▸ WORK REQUEST
Skip the pictures. Retype exactly, and only, the lines between the line holding "Open アクセシビリティ settings" and the last line below, inclusive.

[Items from a dataset]
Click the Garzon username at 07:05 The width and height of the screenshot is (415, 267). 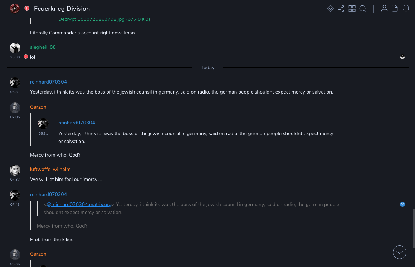tap(38, 107)
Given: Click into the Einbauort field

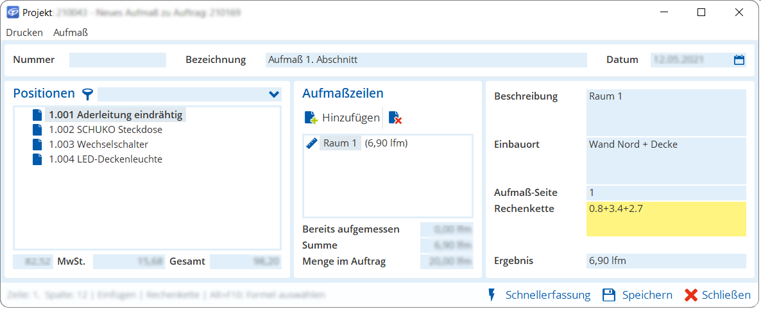Looking at the screenshot, I should (666, 160).
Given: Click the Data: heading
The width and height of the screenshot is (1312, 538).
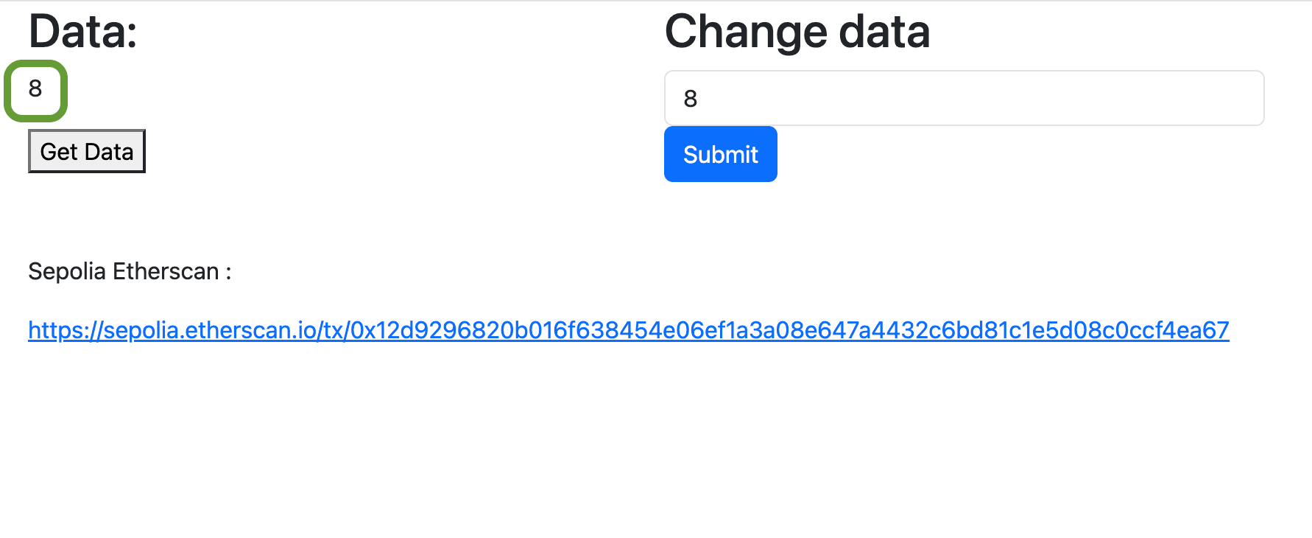Looking at the screenshot, I should 81,31.
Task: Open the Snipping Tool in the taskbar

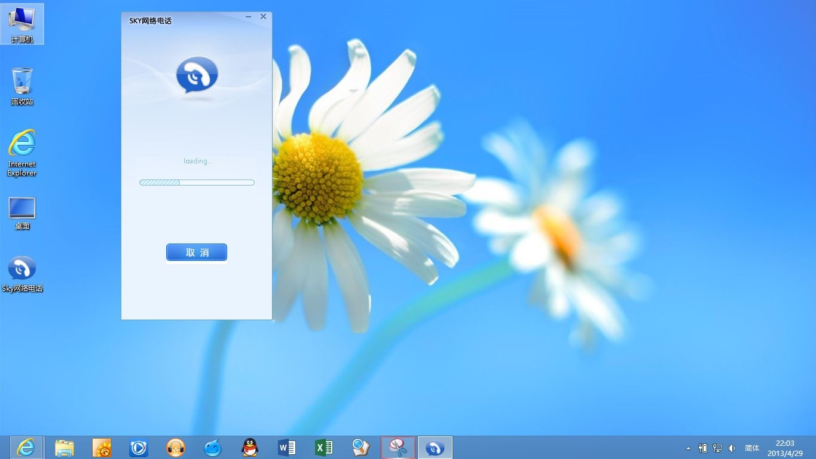Action: [x=398, y=448]
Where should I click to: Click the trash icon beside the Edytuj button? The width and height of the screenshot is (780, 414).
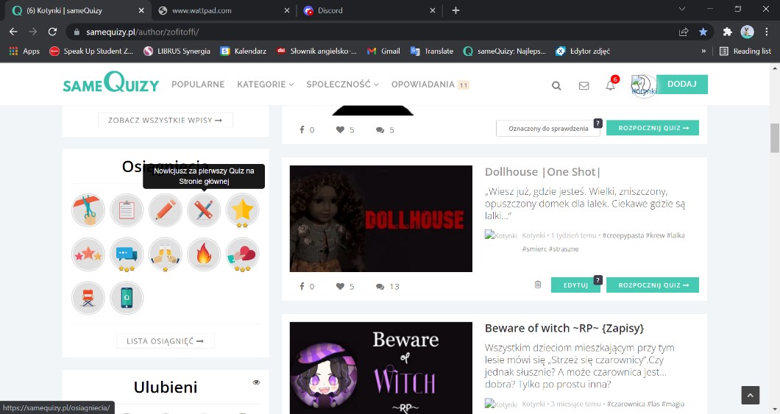538,285
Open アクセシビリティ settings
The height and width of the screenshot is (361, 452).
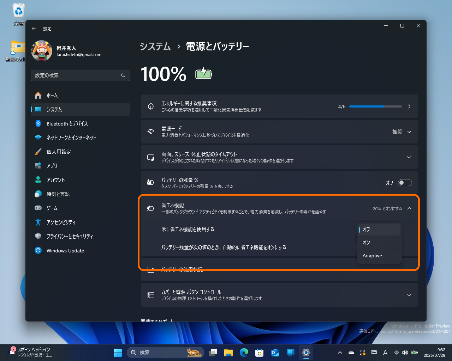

▸ WRITTEN ANSWER
Open アクセシビリティ settings
The height and width of the screenshot is (361, 452).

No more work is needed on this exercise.